--- SOURCE DATA ---
Segment Open

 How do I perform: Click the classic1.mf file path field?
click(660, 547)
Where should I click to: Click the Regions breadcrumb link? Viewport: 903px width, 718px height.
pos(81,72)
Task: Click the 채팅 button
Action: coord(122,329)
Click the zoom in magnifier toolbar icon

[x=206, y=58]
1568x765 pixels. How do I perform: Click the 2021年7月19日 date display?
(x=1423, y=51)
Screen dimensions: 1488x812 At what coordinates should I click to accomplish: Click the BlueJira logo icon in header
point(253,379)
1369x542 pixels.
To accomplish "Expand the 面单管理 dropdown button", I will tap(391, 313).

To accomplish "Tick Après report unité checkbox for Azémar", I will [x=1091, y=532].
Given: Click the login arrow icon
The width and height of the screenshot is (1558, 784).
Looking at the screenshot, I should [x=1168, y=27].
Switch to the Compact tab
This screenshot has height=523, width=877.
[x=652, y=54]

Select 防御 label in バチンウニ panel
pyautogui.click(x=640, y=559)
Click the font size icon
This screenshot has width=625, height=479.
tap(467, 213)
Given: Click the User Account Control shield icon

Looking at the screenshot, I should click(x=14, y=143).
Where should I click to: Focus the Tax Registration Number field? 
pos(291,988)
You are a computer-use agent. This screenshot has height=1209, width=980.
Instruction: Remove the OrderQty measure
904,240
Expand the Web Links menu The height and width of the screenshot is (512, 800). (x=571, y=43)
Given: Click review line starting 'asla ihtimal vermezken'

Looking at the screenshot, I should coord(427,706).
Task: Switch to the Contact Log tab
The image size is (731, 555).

Segment Closed

--- PROMPT ---
The complete listing above is to be output again exactly.

--- RESPONSE TO THIS TASK ---
 How do I perform: Click the classic1.mf file path field?
click(660, 547)
Where should I click to: Click the Regions breadcrumb link? Viewport: 903px width, 718px height.
pos(81,72)
Task: Click the 채팅 button
Action: coord(122,329)
Click the zoom in magnifier toolbar icon

[x=206, y=58]
1568x765 pixels. How do I perform: Click the 2021年7月19日 date display?
(x=1423, y=51)
Screen dimensions: 1488x812 At what coordinates should I click to accomplish: Click the BlueJira logo icon in header
point(253,379)
1369x542 pixels.
To accomplish "Expand the 面单管理 dropdown button", I will tap(391, 313).

To accomplish "Tick Après report unité checkbox for Azémar", I will [x=1091, y=532].
Given: Click the login arrow icon
The width and height of the screenshot is (1558, 784).
Looking at the screenshot, I should [x=1168, y=27].
Switch to the Compact tab
This screenshot has height=523, width=877.
[x=652, y=54]

Select 防御 label in バチンウニ panel
pyautogui.click(x=640, y=559)
Click the font size icon
This screenshot has width=625, height=479.
tap(467, 213)
Given: Click the User Account Control shield icon

Looking at the screenshot, I should click(x=14, y=143).
Where should I click to: Focus the Tax Registration Number field? 
pos(291,988)
You are a computer-use agent. This screenshot has height=1209, width=980.
Instruction: Remove the OrderQty measure
904,240
Expand the Web Links menu The height and width of the screenshot is (512, 800). (x=571, y=43)
Given: Click review line starting 'asla ihtimal vermezken'

Looking at the screenshot, I should coord(427,706).
Task: Switch to the Contact Log tab
The image size is (731, 555).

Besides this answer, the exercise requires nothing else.